Irish exchequer will face a steep post Brexit bill from Brussels
Published 14/09/2016 | 02:30
The initial focus here on the fallout from Brexit has for obvious reasons been on trade, the common travel area and the border with Northern Ireland.
However, Brexit will also have implications for our public finances because the UK is a substantial net contributor to the EU budget. After Germany it is the member state that makes the largest net contribution, even when the UK rebate is taken into account.
This rebate was negotiated with Prime Minister Thatcher in 1984 when the UK was the third poorest member of the European Community but was on course to become the largest net contributor. This scenario arose because the EU budget was dominated by agricultural spending and the UK has a relatively small agricultural sector. The formula for determining how much each member state paid into the EU budget was also relatively unfavourable to the UK.

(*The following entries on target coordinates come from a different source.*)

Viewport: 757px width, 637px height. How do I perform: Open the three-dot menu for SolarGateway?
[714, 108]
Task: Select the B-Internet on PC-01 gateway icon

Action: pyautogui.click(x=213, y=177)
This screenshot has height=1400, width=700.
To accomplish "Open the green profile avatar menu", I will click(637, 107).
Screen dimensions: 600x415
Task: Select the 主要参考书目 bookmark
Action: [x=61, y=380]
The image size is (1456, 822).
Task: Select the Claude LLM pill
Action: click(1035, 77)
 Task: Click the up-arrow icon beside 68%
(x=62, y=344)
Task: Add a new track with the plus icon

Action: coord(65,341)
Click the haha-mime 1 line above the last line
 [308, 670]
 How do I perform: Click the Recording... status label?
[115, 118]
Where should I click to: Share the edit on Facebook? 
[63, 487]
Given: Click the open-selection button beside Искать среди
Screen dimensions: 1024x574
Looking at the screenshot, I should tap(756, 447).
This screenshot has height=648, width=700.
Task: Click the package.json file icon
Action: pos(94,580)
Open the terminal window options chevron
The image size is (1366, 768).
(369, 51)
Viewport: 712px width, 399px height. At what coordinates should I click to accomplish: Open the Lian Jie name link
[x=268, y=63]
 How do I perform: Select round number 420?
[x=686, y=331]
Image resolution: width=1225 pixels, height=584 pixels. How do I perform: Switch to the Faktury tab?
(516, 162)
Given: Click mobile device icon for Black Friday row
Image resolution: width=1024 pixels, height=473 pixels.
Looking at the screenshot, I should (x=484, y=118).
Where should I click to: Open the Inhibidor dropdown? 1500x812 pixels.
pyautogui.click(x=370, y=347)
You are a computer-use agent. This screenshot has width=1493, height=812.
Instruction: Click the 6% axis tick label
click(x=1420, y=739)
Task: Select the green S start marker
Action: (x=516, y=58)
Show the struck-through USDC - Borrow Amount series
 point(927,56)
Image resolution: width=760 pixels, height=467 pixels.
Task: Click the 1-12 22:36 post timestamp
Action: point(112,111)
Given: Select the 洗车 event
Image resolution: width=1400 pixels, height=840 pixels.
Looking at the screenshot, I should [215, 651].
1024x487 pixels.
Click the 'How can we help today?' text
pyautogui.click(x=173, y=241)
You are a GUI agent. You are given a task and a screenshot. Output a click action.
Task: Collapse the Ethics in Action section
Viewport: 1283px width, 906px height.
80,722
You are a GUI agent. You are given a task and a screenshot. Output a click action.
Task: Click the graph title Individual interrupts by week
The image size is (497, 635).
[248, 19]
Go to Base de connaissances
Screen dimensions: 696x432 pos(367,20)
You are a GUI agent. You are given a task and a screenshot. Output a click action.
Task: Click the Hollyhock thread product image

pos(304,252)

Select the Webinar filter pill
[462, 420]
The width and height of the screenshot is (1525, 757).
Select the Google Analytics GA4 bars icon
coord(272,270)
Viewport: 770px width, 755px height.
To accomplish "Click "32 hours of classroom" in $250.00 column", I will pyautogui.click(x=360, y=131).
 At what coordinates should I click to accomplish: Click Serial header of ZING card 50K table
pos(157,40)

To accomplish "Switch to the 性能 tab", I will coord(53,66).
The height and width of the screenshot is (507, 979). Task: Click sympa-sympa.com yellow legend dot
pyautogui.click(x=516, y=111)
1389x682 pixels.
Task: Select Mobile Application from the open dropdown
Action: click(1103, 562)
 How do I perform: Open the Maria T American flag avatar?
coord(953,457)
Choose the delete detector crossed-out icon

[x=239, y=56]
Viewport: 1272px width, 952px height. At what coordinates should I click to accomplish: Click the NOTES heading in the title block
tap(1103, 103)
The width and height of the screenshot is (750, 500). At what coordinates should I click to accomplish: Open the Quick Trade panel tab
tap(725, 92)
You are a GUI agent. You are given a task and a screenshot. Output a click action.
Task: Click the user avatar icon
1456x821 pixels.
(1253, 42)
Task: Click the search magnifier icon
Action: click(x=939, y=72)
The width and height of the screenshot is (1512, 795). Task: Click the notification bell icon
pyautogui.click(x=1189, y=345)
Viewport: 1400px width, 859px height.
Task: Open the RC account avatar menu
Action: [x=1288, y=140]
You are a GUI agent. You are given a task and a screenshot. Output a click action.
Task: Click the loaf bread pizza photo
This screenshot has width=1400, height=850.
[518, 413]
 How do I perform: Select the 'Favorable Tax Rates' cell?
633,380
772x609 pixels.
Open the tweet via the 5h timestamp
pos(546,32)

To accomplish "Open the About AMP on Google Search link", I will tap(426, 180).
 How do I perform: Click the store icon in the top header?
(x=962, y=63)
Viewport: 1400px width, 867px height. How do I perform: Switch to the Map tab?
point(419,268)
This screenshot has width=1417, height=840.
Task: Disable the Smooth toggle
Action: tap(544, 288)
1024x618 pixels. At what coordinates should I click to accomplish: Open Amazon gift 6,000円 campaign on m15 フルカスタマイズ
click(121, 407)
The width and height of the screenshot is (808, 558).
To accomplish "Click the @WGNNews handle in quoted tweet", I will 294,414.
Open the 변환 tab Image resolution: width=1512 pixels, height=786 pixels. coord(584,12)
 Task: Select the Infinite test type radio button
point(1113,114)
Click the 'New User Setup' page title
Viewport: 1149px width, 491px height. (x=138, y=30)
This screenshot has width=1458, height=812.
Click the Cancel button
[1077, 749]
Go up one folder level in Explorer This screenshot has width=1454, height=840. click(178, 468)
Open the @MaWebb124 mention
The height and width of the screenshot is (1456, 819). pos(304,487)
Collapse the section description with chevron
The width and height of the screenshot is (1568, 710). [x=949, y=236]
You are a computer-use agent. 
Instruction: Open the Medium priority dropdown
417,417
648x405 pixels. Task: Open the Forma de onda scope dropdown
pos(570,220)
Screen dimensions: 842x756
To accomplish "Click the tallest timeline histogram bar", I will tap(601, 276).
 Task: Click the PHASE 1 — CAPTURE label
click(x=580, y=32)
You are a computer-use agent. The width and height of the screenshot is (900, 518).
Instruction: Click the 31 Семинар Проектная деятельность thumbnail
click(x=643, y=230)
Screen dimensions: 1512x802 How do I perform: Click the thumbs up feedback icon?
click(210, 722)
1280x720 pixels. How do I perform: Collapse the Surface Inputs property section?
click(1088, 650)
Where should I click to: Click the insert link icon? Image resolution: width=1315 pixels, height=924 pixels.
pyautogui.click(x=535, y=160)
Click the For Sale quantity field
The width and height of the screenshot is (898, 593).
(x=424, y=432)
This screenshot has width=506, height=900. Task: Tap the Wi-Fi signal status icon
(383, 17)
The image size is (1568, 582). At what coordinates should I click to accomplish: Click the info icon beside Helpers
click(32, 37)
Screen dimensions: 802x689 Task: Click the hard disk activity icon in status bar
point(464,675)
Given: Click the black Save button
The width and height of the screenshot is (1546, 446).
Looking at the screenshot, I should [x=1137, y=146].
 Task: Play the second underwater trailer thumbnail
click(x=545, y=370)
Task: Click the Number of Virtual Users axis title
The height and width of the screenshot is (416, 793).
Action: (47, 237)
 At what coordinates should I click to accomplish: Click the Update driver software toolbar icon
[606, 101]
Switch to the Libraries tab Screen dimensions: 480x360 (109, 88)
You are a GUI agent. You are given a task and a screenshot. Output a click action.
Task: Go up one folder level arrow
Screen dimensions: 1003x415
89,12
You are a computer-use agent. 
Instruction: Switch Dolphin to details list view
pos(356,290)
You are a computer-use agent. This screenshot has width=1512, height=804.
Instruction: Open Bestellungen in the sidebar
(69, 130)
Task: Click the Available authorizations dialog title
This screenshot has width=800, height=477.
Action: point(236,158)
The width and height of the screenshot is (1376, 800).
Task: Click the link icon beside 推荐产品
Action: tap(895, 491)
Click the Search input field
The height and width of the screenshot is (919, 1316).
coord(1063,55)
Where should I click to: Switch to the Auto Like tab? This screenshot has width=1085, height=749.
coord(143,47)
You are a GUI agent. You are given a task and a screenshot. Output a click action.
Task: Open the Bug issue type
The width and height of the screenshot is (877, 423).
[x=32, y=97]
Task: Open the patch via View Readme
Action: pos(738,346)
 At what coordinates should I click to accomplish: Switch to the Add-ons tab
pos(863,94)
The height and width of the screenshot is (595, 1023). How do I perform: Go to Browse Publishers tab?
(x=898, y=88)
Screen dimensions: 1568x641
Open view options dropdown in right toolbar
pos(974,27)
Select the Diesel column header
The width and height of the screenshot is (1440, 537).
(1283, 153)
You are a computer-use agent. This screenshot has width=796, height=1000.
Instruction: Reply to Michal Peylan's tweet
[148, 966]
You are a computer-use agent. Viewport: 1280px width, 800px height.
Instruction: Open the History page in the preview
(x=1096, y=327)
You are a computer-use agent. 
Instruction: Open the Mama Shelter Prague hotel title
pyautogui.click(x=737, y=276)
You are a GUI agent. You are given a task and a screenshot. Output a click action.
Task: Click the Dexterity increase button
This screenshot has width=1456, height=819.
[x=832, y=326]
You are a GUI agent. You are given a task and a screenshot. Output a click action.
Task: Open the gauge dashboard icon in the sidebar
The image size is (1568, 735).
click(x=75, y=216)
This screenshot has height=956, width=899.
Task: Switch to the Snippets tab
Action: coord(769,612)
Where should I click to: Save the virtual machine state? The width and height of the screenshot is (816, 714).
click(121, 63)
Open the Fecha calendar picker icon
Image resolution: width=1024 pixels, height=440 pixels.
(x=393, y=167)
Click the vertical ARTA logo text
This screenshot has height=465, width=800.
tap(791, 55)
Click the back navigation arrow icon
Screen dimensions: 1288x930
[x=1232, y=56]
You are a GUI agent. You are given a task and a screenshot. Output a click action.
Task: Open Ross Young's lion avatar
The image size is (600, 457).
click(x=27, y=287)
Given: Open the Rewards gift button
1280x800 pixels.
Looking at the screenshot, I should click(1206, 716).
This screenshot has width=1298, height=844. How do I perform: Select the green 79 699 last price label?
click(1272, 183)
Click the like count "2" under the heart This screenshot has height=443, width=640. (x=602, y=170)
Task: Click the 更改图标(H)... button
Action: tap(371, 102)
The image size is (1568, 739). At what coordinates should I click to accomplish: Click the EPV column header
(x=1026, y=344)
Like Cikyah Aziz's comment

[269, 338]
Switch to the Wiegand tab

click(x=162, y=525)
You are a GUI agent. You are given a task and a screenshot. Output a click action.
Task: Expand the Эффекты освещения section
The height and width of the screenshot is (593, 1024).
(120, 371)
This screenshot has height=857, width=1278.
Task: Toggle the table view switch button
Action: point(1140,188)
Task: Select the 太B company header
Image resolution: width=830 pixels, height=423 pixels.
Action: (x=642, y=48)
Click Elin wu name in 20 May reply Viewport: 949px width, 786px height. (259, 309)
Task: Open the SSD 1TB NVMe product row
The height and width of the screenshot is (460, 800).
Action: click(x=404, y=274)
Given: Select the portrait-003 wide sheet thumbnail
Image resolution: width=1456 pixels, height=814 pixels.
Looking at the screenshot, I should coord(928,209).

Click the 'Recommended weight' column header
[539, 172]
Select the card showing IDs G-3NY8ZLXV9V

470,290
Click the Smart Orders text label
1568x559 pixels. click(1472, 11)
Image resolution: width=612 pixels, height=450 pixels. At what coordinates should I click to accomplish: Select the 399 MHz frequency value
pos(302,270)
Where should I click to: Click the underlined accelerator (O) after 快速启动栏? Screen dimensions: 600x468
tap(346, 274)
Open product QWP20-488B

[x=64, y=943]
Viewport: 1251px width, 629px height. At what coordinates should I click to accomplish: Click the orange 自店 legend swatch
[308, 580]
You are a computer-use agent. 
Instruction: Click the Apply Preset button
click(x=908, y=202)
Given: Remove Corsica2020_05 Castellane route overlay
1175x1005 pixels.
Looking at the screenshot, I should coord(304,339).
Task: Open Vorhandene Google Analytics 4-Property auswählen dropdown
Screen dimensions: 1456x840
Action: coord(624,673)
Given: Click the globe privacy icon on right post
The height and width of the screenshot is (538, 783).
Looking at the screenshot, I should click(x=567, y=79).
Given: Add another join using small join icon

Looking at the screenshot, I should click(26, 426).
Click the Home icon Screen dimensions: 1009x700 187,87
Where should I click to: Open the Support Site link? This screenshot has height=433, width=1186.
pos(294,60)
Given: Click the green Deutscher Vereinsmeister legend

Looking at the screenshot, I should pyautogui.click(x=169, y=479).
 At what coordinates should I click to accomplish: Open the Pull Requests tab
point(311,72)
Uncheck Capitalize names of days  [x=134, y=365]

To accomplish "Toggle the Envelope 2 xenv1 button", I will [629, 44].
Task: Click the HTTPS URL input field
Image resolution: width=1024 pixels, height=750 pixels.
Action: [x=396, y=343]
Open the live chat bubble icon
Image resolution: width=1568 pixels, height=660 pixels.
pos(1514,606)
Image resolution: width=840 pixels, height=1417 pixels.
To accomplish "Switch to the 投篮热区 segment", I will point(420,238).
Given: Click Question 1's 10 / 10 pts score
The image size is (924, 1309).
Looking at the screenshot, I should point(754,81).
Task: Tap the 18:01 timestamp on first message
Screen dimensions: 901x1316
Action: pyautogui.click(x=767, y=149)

The rebate in broad terms amounts to 66pc of the UK's net contribution in the previous year, although the formula has been adjusted following the accession of the Central and East European countries to the Union.
Even with the rebate, the UK makes a net contribution of around €10.3 billion annually (the average for the period 2012-2015). This compares to total EU expenditure in the remaining member states of €138 billion in 2015.
If the other member states want to maintain the same level of EU expenditure post-Brexit, then this amount would have to be made up through additional contributions from these countries.
If it were distributed proportionately across all member states, each country would have to increase its contribution to the EU budget by around 7.5%. In Ireland's case, this would mean an additional contribution of around €138 million.
However, because of the peculiar way in which the UK rebate is financed, which preferentially favours four member states - Germany, Austria, Netherlands and Sweden - these countries would be called upon to pay proportionately more towards making up the gap left by the UK net contribution in the event of a Brexit.